Here are some (unproven and highly unscientific) answers I found with a quick connecting flight through cyberspace.
Let’s start with this one: raining cats and dogs. We’ve had some pretty heavy rain this spring and I even heard a weatherman report that it was “raining cats and dogs.” Now, it’s true, it was raining hard, but “cats and dogs” – what’s that supposed to mean?
Well, that phrase has its origins in the 1500s. According to folklore, cats and dogs hid in the thatched roofs of the houses when it started to rain. If it rained hard enough, the water would wash them out and they would fall to the ground. Or it would become so slippery up there that those roofs became water slides and the animals spilled out onto the ground.
Now how about this one: ever shopped at a flea market? Just talking about going to the flea market can make a hypochondriac feel itchy. But why do they call a flea market a flea market? One idea is rooted in France where goods sold at outdoor markets there became infested with bugs, and so those markets literally became flea markets.
Another thought is that those markets were illegal in Paris and when authorities came, the vendors would flee! (Or would they flea? Depends on who’s telling the story, I guess.)
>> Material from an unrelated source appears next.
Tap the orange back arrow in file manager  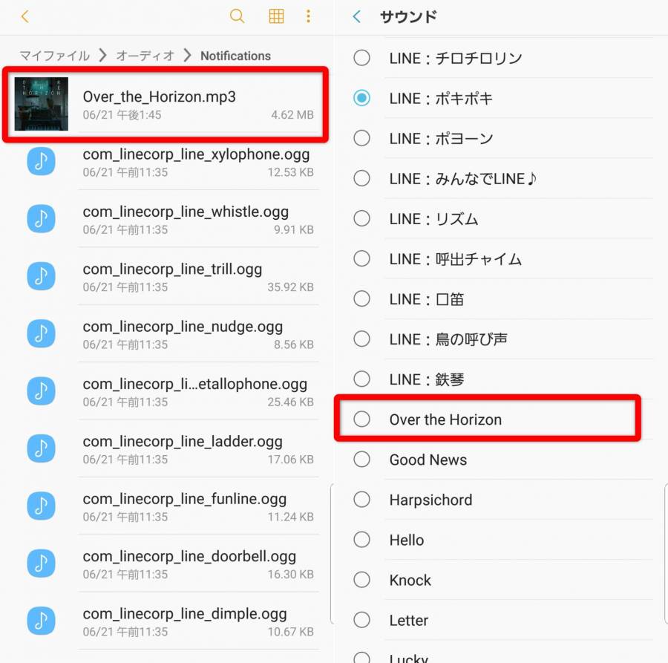pyautogui.click(x=24, y=16)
Well, it’s baseball season and most folks have heard about “the seventh-inning stretch.” You know, that’s when everyone stands up and sings “Take Me Out to the Ball Game.” And then, of course, folks will take a trip to the concession stand, grab a beer and a brat, maybe “buy me some peanuts and Cracker Jacks …”
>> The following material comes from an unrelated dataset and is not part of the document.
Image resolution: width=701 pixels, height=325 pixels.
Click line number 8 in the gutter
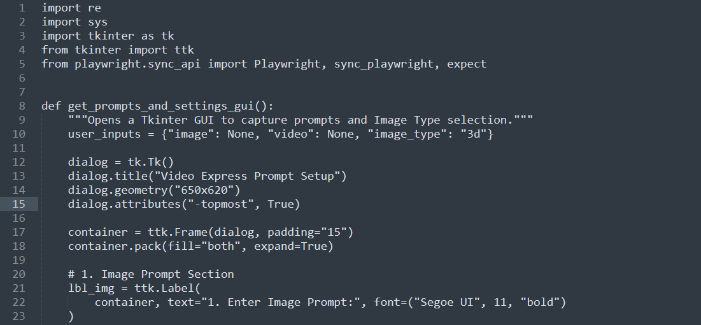[22, 106]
But how did the seventh-inning stretch get started? Legend has it that the seventh-inning stretch actually has presidential roots. President William Howard Taft was at a ball game back in 1910 and by the seventh inning, the plus-sized president just couldn’t sit any longer. So he got up to stretch his legs – and everyone else stood up in respect.
That gesture of respect continues to this day, even though most baseball fans have probaby never heard the story behind it.
Now, keeping with phrases originating in the sporting world, ever heard anyone say something like, “I’ll get to work extra early and ‘get a leg up’ on him.” He’s just saying he’ll go to some extra effort to gain an advantage over the other guy.
Well, to “get a leg up” actually describes the act of an equestrian being helped to mount a horse. You see, the helper would create a foothold for the rider by cupping his hands to hoist the rider up. That way the rider could easily throw his leg up and over the steed. Get it? Get a leg up …
Still in the stables, let’s take a look at where the saying “straight from the horse’s mouth” comes from. That phrase is usually used to indicate that you got information from the most reliable source.
But why “straight from the horse’s mouth?” What makes a horse such an expert? If you’re talking about horse racing and you’re going to place a winning wager on a horse, you’d want to ask the horse how he’s doing. Unless the horse is Mr. Ed, you’re not going to get much out of him. So the most trusted authorities are the stable boys, the trainers, etc. – those who work with the horse on a daily basis.
So if a guy says he got a tip “straight from the horse’s mouth” he just means he got it from an even more reliable source than that inner circle. Maybe not from the horse himself, but pretty close!
And now one more from the sporting world. Since campaign season is nearly upon us, let’s take a look at one used by politicians announcing their candidancy. When someone decides to run for office, you often hear him say he’s going to “throw his hat in the ring.”
That phrase comes from the sport of boxing. You see, back in the 1800s, a man would throw his hat into the boxing ring as a way of announcing that he wanted to challenge someone to a fight. Soon, men in politics adopted the expression to announce that they were ready to challenge any opponent to win election to office.
So that’s a quick look at the history of some of our silly slang. Of course it’s not straight from the horse’s mouth, but still you get the idea.